Wszystko wkoło zakwitnie,
kolorowo, błękitnie,
w tym błękicie przybyszu
śpij długo,... śpij długo...
- Niech mnie demony porwą - wykrzyknął Tilney. - Więc Sephor nie kłamał. Prawdziwa chata...

Mark skinął głową.
Spisana dobre pięćdziesiąt lat temu relacja Simenusa Sephora skłoniła ich małą, acz zgraną kompanię do wyruszenia na Pustkowia i miło było przekonać się, że kolejny fragment owej relacji zgodny jest z prawdą.

Spenetrowali, ostrożnie, chatę. Widać było, że od dawna nikt tu nie mieszka. Oni też nie mieli tego zamiaru. Podłoga była spróchniała i, miejscami, przegniła, po okiennicach zostały jedynie resztki przerdzewiałych zawiasów, przez dziury w dachu można było podziwiać chmury.
A woda w studni? Cóż... Powierzchnię wody pokrywała gruba warstwa liści i picie czegoś takiego byłoby mało rozsądne, nawet po parugodzinnym gotowaniu. Na szczęście niedaleko płynął strumyk.
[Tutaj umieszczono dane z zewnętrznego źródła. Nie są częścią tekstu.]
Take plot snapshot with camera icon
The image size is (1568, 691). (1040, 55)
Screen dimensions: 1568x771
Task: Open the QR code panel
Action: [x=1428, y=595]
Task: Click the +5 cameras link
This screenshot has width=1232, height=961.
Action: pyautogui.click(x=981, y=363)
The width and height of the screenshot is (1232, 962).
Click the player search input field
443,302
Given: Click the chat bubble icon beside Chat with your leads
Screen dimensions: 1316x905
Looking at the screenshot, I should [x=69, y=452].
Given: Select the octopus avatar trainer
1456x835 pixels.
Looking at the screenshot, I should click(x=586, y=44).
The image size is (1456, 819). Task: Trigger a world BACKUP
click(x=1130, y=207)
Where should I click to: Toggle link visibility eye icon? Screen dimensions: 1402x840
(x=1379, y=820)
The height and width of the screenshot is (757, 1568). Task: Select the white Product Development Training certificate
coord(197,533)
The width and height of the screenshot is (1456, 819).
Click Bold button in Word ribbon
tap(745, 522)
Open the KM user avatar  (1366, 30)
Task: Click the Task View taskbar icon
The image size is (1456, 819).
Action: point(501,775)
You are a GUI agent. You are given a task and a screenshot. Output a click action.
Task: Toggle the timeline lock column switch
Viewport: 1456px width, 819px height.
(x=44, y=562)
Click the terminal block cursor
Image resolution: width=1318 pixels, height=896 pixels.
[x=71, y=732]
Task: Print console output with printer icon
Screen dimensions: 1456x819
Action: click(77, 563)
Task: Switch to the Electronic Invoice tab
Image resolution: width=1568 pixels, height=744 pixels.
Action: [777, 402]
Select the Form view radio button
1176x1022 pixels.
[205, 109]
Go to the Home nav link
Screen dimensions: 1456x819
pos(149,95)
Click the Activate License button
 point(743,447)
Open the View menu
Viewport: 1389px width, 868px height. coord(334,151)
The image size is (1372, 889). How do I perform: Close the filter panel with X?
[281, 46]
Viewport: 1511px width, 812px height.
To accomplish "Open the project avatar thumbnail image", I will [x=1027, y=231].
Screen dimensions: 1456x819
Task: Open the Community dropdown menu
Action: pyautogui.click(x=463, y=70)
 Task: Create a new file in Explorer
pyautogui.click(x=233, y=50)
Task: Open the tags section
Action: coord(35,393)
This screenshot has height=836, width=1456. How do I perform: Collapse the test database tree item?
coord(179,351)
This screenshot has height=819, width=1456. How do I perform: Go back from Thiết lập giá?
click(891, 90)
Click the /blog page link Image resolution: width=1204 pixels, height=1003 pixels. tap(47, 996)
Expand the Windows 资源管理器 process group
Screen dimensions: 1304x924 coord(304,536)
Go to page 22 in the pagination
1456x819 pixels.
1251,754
Wszystko wskazywało na to, że mogą się tu zatrzymać na noc. Odpocząć nieco przed trudami dalszej drogi. Ale dobry nastrój prysnął, gdy wrócił Moloss, który miał sprawdzić okolicę.
- Dziesięć minut w górę strumienia są ślady, całkiem świeże. Pięć, sześć osób. Na dodatek... - zawahał się. - Znalazłem to...
Na wyciągniętej dłoni Molossa spoczywał starannie wykonany, chociaż ciut podniszczony, drewniany rycerzyk.